Human vs. Large Language Model-Based Sampling: Evidence from Large-Scale Replications

Submission 154

panel.5-224 - Floor 1-03

Presented by: Tsz Kwan Wong

Tsz Kwan Wong, Maximilian Maier

University of Warwick

As large language models are increasingly used in social science research, there remains controversy about the extent to which they can be meaningfully employed as experimental participants. Some papers argue that they can approximate human responses well (Zhang et al., 2024), while other papers caution against their use (Dillion et al., 2023, Sarstedt et al., 2024). We revisit replication studies in psychology, business and management from two large replication projects, Many labs 2 (ML2) and Management Science Replication Project (Many Labs 2 & Klein, 2018; Davis et al., 2023) using large language models (LLMs) as experimental participants by engaging LLMs in conversational tasks that mirror original experimental designs. We employ multiple commercial and open source models to compare direct prompting of models to a silicon sampling approach. We extend existing silicon sampling approaches (Argyle et al., 2023) in which models are assigned distinct preset personas mostly based on demographic variables by including psychological variables, such as the big 5.
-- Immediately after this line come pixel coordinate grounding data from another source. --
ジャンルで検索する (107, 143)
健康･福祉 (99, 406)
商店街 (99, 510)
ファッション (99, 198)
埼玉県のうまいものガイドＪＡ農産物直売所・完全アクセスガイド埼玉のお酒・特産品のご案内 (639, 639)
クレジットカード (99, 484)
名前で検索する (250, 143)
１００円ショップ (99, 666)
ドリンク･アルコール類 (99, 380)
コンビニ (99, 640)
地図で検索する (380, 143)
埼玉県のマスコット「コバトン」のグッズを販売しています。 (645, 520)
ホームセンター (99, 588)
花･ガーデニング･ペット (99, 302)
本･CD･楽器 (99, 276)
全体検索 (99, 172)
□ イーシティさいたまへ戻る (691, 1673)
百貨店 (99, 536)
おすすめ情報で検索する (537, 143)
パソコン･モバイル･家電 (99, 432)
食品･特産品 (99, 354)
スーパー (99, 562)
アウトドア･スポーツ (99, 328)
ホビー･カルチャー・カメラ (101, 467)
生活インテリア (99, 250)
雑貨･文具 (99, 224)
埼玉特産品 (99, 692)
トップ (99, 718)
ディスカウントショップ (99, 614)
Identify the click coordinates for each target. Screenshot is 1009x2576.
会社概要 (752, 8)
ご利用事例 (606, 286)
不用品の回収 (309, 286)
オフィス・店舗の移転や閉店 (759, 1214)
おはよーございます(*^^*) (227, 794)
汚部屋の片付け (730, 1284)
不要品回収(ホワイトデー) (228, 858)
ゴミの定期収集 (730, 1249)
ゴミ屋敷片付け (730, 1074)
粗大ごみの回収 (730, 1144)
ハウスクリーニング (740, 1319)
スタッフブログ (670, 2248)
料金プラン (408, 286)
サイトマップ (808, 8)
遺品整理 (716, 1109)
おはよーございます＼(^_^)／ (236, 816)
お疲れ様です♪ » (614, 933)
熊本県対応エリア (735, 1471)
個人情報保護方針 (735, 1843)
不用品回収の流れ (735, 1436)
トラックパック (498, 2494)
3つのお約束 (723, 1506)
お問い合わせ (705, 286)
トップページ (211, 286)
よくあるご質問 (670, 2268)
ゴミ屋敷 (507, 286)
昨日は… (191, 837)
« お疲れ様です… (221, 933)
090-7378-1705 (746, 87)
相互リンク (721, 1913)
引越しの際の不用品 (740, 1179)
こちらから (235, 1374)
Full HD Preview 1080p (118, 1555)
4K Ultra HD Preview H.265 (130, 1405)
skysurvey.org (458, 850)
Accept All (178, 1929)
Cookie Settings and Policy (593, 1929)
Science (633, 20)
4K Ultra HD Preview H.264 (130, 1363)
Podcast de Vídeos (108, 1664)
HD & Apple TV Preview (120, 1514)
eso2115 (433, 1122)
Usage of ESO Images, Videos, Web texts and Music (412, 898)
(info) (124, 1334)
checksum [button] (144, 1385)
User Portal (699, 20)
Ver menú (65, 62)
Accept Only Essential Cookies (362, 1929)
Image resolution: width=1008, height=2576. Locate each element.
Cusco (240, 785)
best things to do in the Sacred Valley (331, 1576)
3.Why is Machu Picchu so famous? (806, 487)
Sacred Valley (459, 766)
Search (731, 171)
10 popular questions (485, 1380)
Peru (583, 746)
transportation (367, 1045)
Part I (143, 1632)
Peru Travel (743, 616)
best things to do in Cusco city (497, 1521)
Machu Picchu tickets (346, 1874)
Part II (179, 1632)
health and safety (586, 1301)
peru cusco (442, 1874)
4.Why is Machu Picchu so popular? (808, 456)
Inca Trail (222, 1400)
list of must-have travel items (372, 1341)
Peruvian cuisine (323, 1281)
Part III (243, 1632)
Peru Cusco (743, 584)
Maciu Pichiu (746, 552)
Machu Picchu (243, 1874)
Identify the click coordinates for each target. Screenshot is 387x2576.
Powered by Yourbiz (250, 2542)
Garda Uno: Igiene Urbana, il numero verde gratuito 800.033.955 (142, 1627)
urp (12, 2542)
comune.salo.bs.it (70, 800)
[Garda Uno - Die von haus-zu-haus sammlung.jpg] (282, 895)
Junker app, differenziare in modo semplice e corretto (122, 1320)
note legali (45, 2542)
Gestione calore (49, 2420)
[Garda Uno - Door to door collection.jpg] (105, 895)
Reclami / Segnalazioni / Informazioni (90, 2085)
Our pilot results focused on many labs 2 show that modelling participant heterogeneity through silicon sampling substantially increases variability of responses. The average variance of all question responses with silicon sampling was 2.4 times larger than the average variance without silicon sampling. We classify a study as replicated when the replication matches the primary study in statistical significance and direction. Using this definition, for selected studies, 52.9% of the primary findings replicated in the Many Labs 2 project. When comparing LLM outcomes to Many Labs 2, 37.5% of studies showed consistent signals under silicon sampling, compared with 7.7% under non-silicon sampling. Focusing only on the subset of studies that successfully replicated in Many Labs 2, consistency rates were 55.6% under silicon sampling, compared with 16.7% without silicon sampling. For studies that did not replicate in Many Labs 2, consistency rates were substantially lower overall. Under silicon sampling, 14.3% of these studies showed consistent signals with Many Labs 2, compared with 0% under non-silicon sampling.

These findings inform ongoing debates about whether, and under what conditions, LLMs can serve as substitutes for human participants. While silicon sampling somewhat improved LLMs' similarity to human participants, we overall find low consistency between LLMs and ML2 replications, especially for studies that failed to replicate in ML2.